Bislang haben einige unverschlüsselte Kommunikationsdienste wie Gmail, Facebook, Instagram, Skype, Snapchat, iCloud-E-Mail und Xbox das Scannen von Chats implementiert. Mit dem obligatorischen Scannen erwartet die Europäische Kommission, die wichtigste Exekutivbehörde der EU, eine 3,5-fache Zunahme der vom System generierten Meldungen.

Breyer sagte, dass am 13. November durch eine Klarstellung sichergestellt wurde, dass „die Chat-Kontrolle nicht obligatorisch sein sollte, auch nicht durch die Hintertür“. Dennoch wies er auf andere Probleme im aktuellen Entwurf hin, darunter die freiwillige Chat-Kontrolle, die das massenhafte Scannen von Nachrichten ohne gerichtliche Anordnung ermöglicht, und neue Anforderungen zur Altersüberprüfung, die „anonyme E-Mail- und Messenger-Konten faktisch unmöglich machen und Jugendliche unter 17 Jahren von vielen Apps ausschließen würden“.

Lesen Sie auch: EU Innovation Hub kritisiert Privacy Coins und Krypto-Mixer

Cypherpunk-Kampf geht weiter

Die Rechte auf Privatsphäre und Verschlüsselung sind seit langem umstritten. Bitcoin (BTC) selbst geht auf die Pro-Kryptografie-Bewegung namens Cypherpunks zurück.
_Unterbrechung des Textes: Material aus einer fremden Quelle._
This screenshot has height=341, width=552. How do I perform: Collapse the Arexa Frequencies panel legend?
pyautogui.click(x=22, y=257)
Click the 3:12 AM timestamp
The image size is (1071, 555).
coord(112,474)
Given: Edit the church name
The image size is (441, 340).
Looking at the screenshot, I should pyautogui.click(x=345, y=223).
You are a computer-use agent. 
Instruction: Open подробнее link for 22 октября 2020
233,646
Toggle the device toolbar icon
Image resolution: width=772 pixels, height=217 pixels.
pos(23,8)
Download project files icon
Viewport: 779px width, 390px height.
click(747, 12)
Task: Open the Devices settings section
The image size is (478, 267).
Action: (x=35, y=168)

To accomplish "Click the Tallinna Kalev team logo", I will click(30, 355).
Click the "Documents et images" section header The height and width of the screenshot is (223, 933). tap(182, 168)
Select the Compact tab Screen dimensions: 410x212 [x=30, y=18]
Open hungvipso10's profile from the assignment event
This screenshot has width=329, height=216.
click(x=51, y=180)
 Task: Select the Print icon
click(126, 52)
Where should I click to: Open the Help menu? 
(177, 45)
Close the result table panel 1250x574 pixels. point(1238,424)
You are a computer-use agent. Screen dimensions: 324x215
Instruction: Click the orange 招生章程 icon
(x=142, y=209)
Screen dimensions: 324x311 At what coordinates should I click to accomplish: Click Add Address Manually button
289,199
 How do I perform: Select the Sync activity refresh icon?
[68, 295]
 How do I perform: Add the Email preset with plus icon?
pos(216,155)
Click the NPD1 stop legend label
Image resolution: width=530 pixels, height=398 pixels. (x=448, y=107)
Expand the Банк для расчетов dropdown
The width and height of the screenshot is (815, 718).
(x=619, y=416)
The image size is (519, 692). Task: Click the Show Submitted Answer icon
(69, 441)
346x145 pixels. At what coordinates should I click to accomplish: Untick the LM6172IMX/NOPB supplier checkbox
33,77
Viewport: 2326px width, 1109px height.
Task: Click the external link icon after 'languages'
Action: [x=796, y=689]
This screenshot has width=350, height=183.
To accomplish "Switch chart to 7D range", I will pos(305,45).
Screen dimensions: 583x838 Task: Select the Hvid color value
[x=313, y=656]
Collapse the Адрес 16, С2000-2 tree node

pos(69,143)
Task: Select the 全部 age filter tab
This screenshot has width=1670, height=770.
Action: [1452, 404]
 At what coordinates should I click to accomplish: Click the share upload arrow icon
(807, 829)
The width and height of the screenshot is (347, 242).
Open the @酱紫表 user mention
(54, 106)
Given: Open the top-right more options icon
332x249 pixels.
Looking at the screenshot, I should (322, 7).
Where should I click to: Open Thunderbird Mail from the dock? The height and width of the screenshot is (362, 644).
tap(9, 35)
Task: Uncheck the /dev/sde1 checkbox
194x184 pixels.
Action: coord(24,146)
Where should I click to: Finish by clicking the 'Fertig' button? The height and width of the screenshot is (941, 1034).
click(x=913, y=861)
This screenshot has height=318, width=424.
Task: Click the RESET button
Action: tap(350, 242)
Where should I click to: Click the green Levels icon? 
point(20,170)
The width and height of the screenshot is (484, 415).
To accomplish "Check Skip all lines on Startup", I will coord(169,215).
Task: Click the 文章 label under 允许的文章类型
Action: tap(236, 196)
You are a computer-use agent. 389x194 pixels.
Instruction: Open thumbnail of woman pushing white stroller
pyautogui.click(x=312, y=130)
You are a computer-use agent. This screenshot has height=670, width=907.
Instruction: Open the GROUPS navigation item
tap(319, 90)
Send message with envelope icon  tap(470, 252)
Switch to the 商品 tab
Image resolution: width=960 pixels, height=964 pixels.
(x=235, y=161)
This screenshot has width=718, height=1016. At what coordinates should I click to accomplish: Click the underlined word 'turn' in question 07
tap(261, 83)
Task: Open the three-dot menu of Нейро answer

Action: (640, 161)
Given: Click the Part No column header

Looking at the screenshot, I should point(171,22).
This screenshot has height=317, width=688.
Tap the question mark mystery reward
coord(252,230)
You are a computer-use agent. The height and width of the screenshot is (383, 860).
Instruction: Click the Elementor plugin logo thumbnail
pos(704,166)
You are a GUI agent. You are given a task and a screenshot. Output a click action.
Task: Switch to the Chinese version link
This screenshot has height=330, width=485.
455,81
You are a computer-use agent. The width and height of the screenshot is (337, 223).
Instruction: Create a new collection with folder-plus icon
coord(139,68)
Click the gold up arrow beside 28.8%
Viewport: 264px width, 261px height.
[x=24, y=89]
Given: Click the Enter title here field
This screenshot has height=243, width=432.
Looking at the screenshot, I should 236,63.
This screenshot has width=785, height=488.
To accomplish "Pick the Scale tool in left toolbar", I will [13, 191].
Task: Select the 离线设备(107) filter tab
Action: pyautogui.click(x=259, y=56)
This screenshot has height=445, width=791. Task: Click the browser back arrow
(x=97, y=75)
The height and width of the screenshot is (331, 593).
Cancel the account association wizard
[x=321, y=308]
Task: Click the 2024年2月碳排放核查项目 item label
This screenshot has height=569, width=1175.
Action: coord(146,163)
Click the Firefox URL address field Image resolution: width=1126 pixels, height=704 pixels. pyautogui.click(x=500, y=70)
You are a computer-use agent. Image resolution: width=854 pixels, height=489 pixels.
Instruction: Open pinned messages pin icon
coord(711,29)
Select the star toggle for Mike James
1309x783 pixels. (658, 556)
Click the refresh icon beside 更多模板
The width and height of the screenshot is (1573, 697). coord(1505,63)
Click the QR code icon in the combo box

Die Bewegung der 80er Jahre bestand aus einer breiten Gruppe von Menschen, die sich für den breiten Einsatz von Technologien zur Verbesserung der Privatsphäre einsetzten, darunter viele frühe Bitcoin-Entwickler und Community-Mitglieder.

Das Bitcoin-Whitepaper zitierte eine frühere Arbeit des britischen Kryptographen und Cypherpunks Adam Back als Inspiration und legte damit den Grundstein für die Arbeit von Satoshi Nakamoto. Die Bewegung engagierte sich stark im Protest gegen US-Gesetze, die den Export von Kryptotechnologien einschränkten.

Im Rahmen der Kampagne verteilten Cypherpunks T-Shirts mit Informationen zum Thema Kryptografie, um die Absurdität der Gesetze hervorzuheben. Back war persönlich an dieser Aktion beteiligt. Auf dem Shirt stand der Warnhinweis, dass es „als Munition eingestuft ist und nicht aus den Vereinigten Staaten exportiert oder ausländischen Staatsangehörigen gezeigt werden darf“.